ティカ・ケバブ(ティケとも表記し、「かけら」や「かたまり」を意味します)は、アゼルバイジャンのバーベキューの礎です。完璧に角切りにした肉、最も伝統的にはラムを、最大限に柔らかくなるよう下味をつけたものから成ります。肉を細い金串にぎっしり刺し、しばしば小さなラムの脂を交互に挟んで、焼くあいだに肉を自然に潤します。それを炭火の「マンガル」で焼きます。強い火が外側を焼き、おいしいスモーキーなおこげを作り、中は柔らかくジューシーなままです。カフカスの山あいの道端のグリルから、バクーの高級レストランまで、どこにでもある素朴で欠かせない料理です。
ティカ・ケバブはどう食べる?
ほとんどのアゼルバイジャンのケバブと同じく、ティカは火から下ろしたてが一番です。たいていラヴァシュか熱いタンディールのパンが一枚渡されます。パンを手袋のように使って熱い肉の塊をつかみ、串から皿へすべり落とします。すぐに熱い肉にスマックと薄切りの赤玉ねぎをふりかけます。
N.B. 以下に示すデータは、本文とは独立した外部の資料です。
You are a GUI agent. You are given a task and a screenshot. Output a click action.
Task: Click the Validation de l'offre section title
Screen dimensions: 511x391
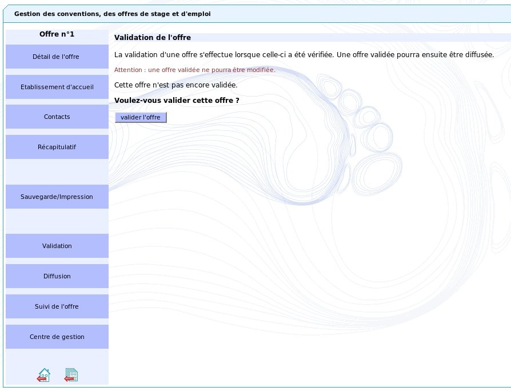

「マンガル・サラティ」(焼いたナス、トマト、ピーマンの焼き野菜サラダ)を脇に頼んだり、単に新鮮なきゅうり、トマト、コリアンダーやタラゴンなどのハーブと食べたりするのがよくあります。冷たいアイランか地元のミネラルウォーターが完璧な組み合わせです。
ティカ・ケバブに一番の下味は?
アゼルバイジャンでは、牧草飼育の肉の持ち味を引き立てるため、下味はあえてシンプルに保ちます。最も本場の柔らか剤は、玉ねぎの汁かごく細かくおろした玉ねぎです。肉を玉ねぎ、塩、黒こしょう、ときに新鮮なタイム(ケクリコトゥ)数枝でもみ込みます。数時間か一晩、冷蔵庫で休ませます。強い酢や濃いヨーグルトの下味(トルコやアラブのケバブによくあります)は、ラムの味を覆い隠すことがあるので、定番のアゼルバイジャンのティカではめったに使いません。